Start of Excerpted data

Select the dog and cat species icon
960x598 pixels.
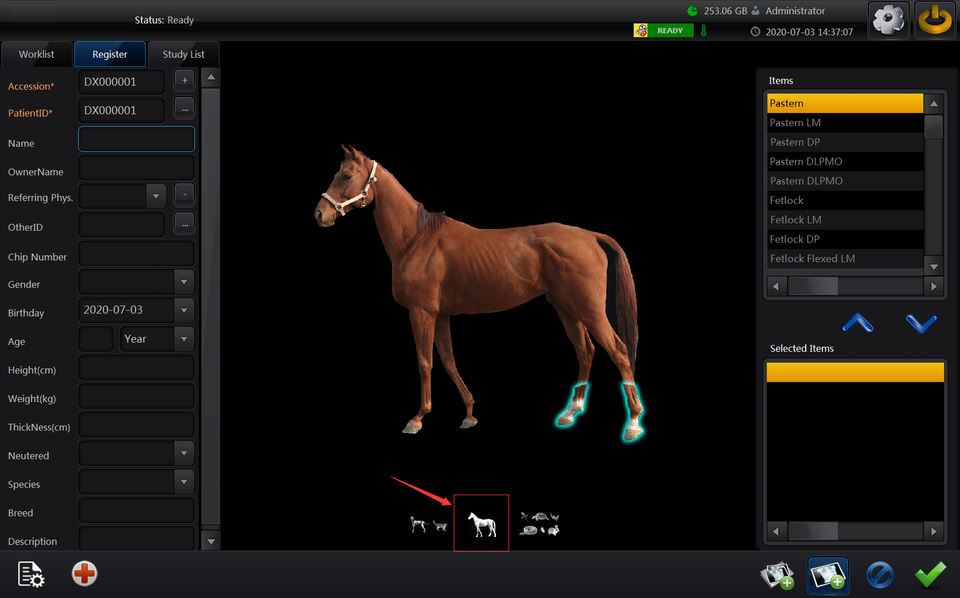(x=429, y=524)
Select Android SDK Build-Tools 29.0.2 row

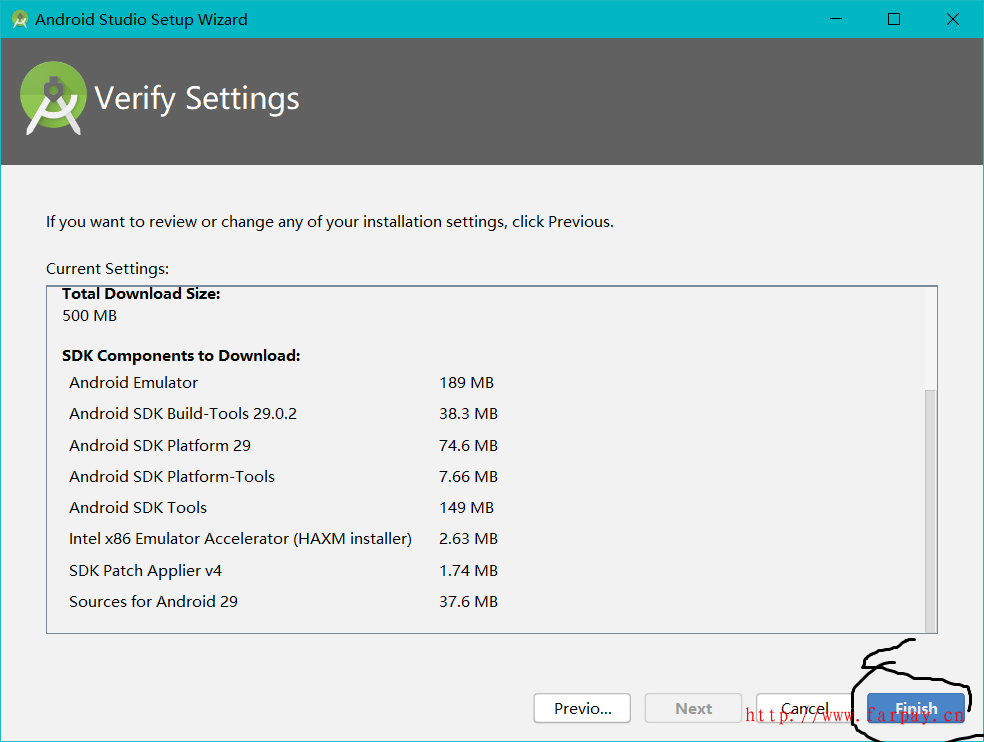182,413
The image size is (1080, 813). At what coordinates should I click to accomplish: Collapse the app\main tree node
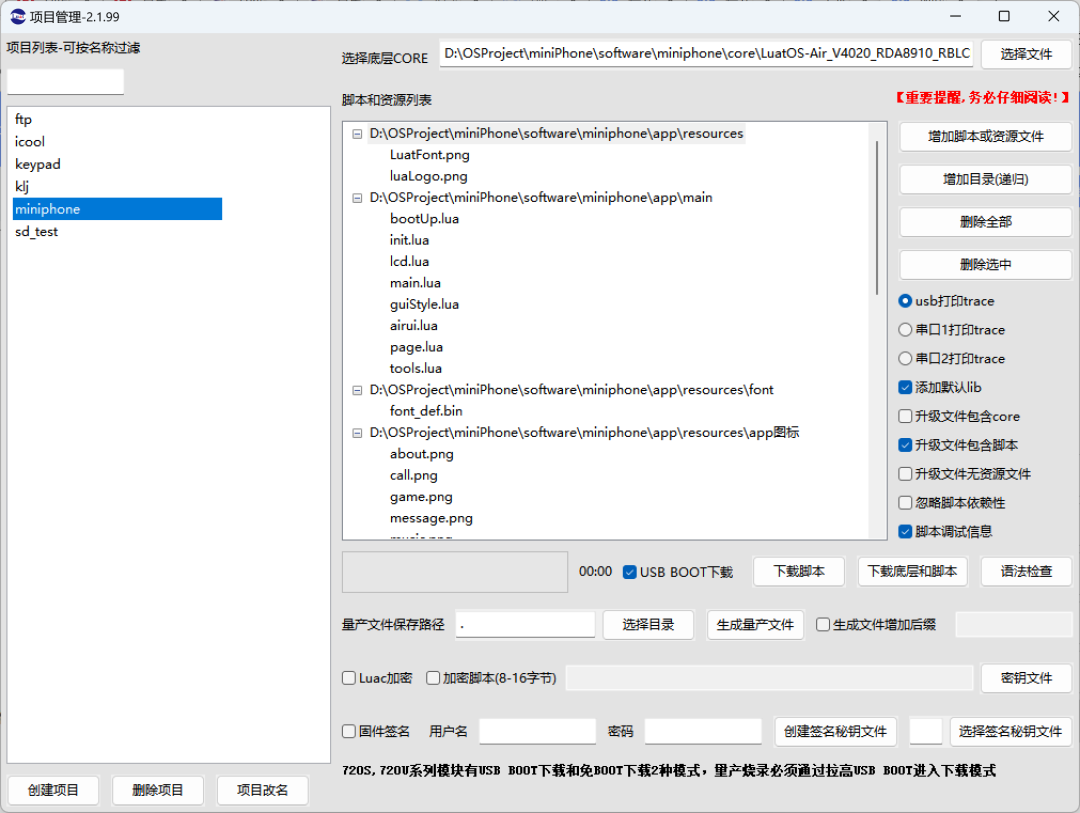[357, 197]
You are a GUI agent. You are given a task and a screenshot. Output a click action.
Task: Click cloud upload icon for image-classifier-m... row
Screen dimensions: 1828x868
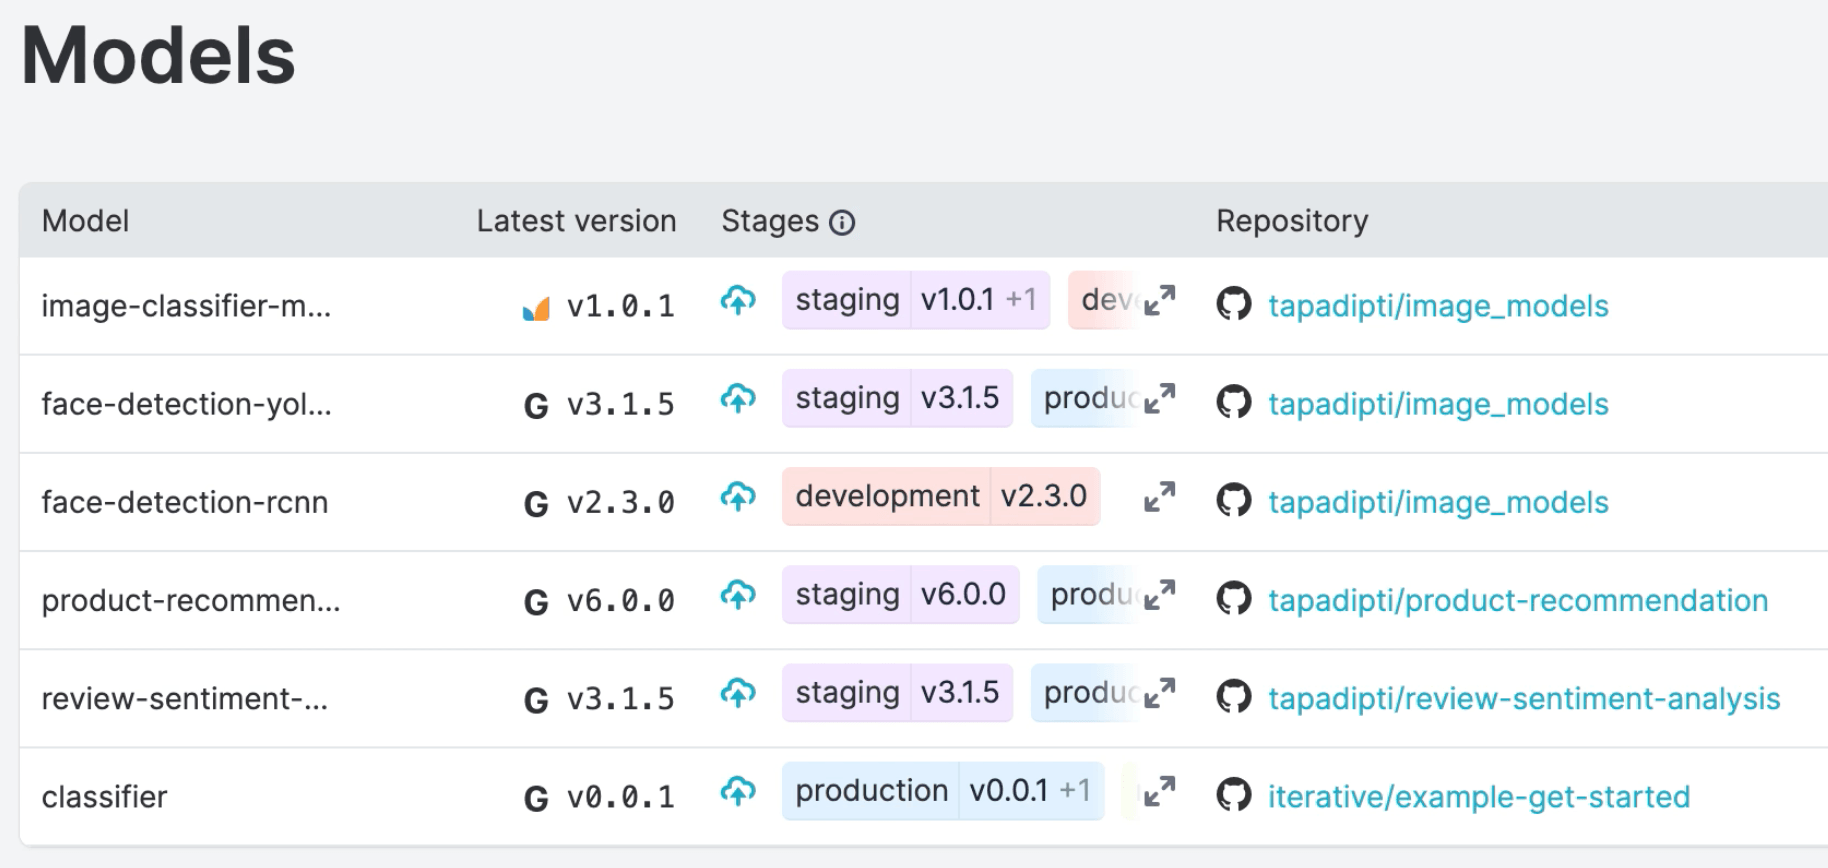click(x=738, y=300)
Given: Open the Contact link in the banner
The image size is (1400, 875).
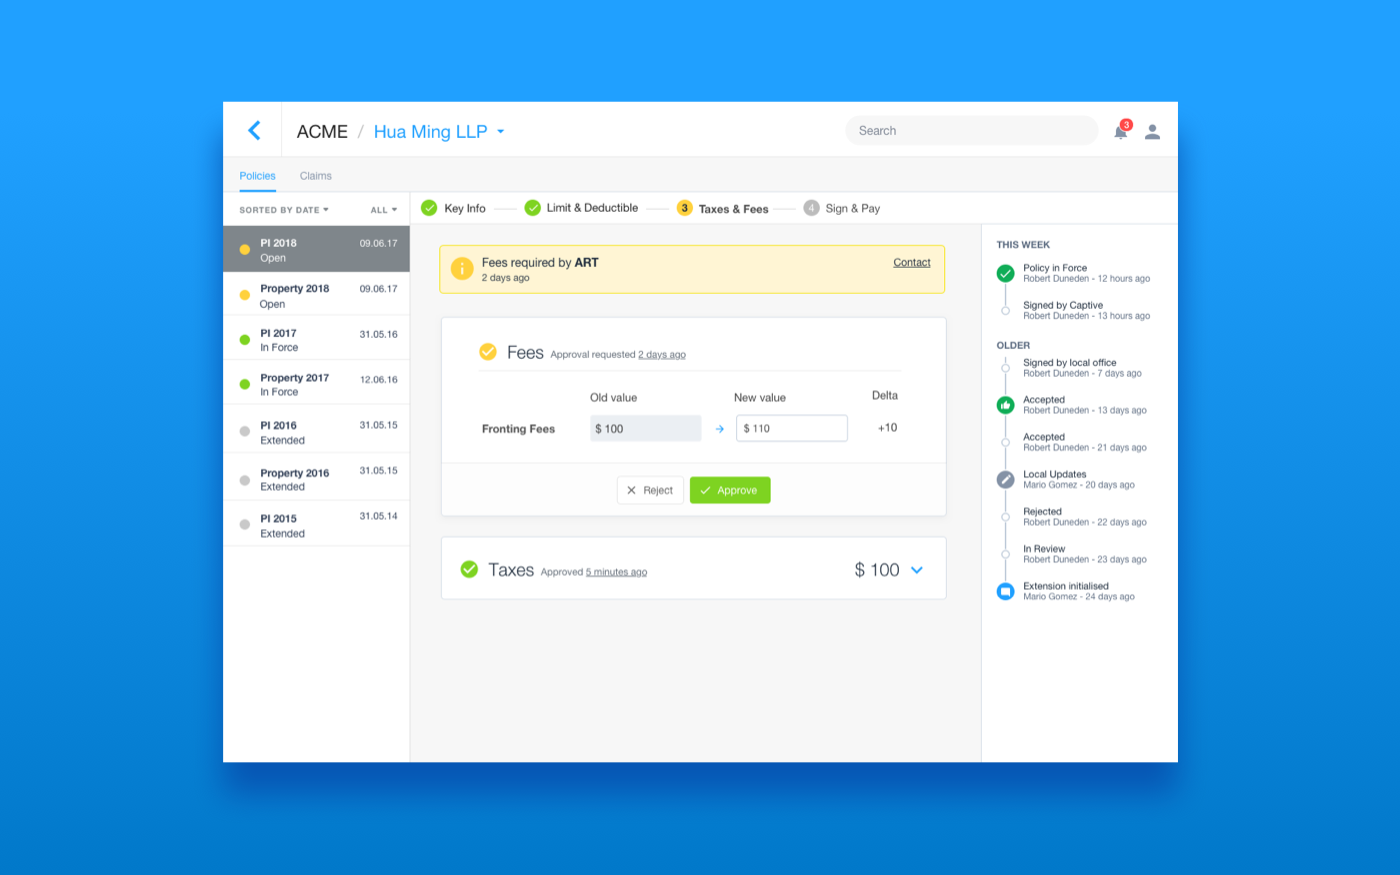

End of Excerpted data

Instructions for the task
The lines above must be transcribed exactly, with every picture left out.

Answer to this problem
Select the dog and cat species icon
960x598 pixels.
(x=429, y=524)
Select Android SDK Build-Tools 29.0.2 row

182,413
The image size is (1080, 813). At what coordinates should I click to accomplish: Collapse the app\main tree node
[357, 197]
You are a GUI agent. You are given a task and a screenshot. Output a click action.
Task: Click cloud upload icon for image-classifier-m... row
Screen dimensions: 1828x868
click(x=738, y=300)
Given: Open the Contact link in the banner
The image size is (1400, 875).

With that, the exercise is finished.